*PASSAGE TO READ*
Bae plays Tae-hee, who has spent the last year working for no pay at her father’s hot stone massage spa. Hae-joo, played by Lee Yo-won, is the only one of the group to have a real job, working at a brokerage firm, albeit as an assistant. Ji-young (Ok Ji-young) is a fine artist, but is unable to find paying work and lives with her grandparents in a crumbling shanty town. Twins Bi-ryu and Ohn-jo live happily together and sell homemade jewelry on the street; they seem to be doing well and mostly hang around the edges of the film, stepping up when necessary for some comic relief or to offer a dose of stability. The class separation between Yo-won and Ji-young provides the film’s central conflict, and its correlation to the disconnections in Korean life is hard to miss, both generational — the grandparents and their peers who grew up during the various mid-century wars versus the children in a time of post-martial law economic expansion — and economic — the widening class differentials that occur when a country modernizes under capitalism, enriching some, but definitely not all, of a populace.

*INFORMATION SHOWN*
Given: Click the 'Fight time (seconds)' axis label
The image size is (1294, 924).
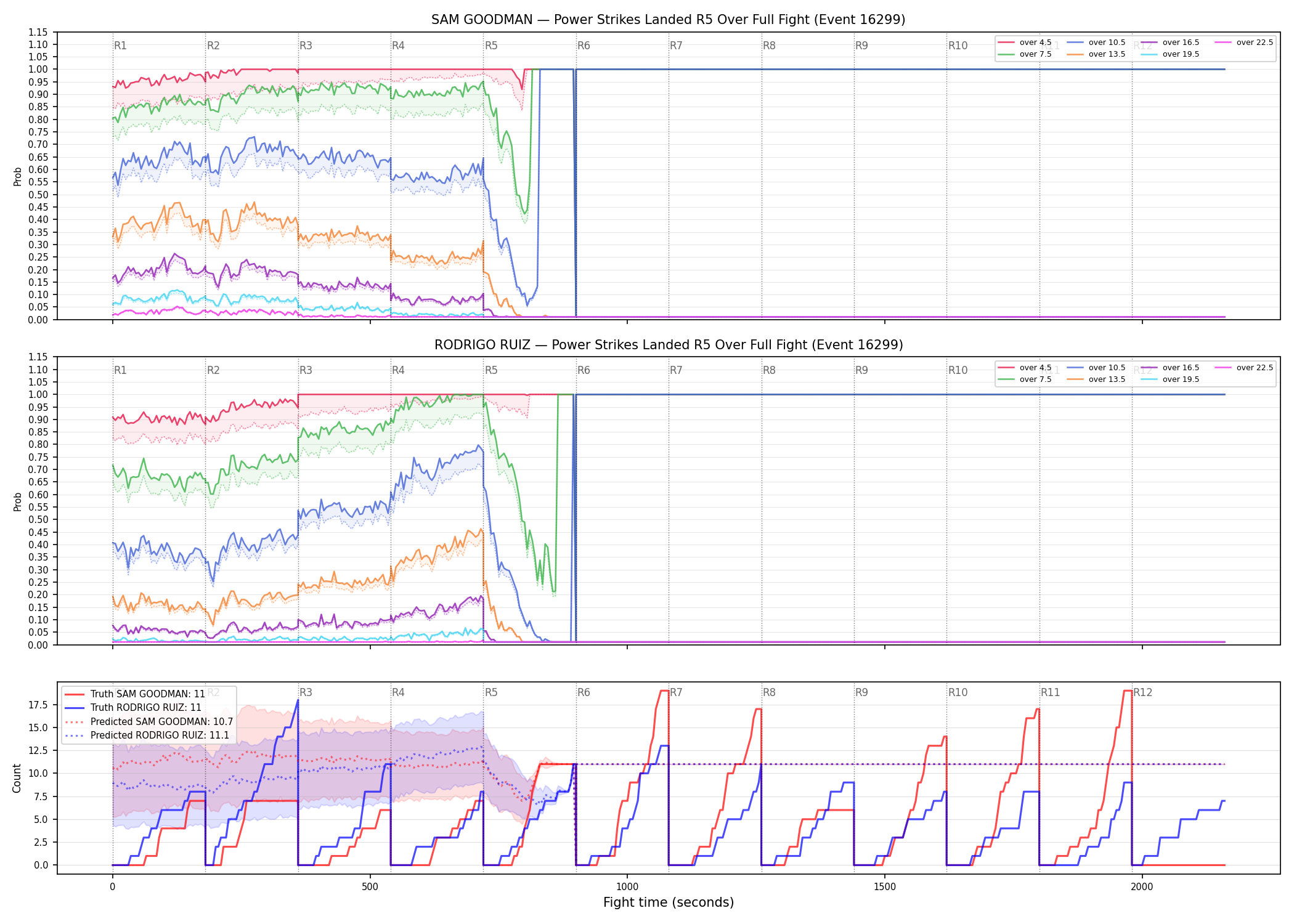Looking at the screenshot, I should [669, 902].
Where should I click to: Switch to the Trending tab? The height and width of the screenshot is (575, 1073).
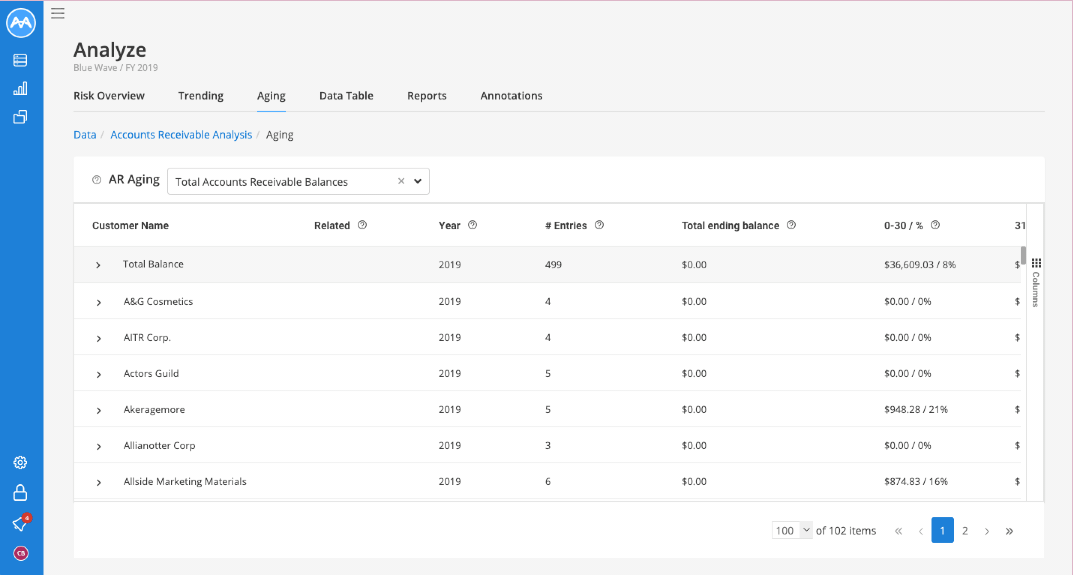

*THE TASK*
Echo the film passage word for word, from start to finish. Rely on the film passage alone, not the listing.

*FINISHED EXERCISE*
Bae plays Tae-hee, who has spent the last year working for no pay at her father’s hot stone massage spa. Hae-joo, played by Lee Yo-won, is the only one of the group to have a real job, working at a brokerage firm, albeit as an assistant. Ji-young (Ok Ji-young) is a fine artist, but is unable to find paying work and lives with her grandparents in a crumbling shanty town. Twins Bi-ryu and Ohn-jo live happily together and sell homemade jewelry on the street; they seem to be doing well and mostly hang around the edges of the film, stepping up when necessary for some comic relief or to offer a dose of stability. The class separation between Yo-won and Ji-young provides the film’s central conflict, and its correlation to the disconnections in Korean life is hard to miss, both generational — the grandparents and their peers who grew up during the various mid-century wars versus the children in a time of post-martial law economic expansion — and economic — the widening class differentials that occur when a country modernizes under capitalism, enriching some, but definitely not all, of a populace.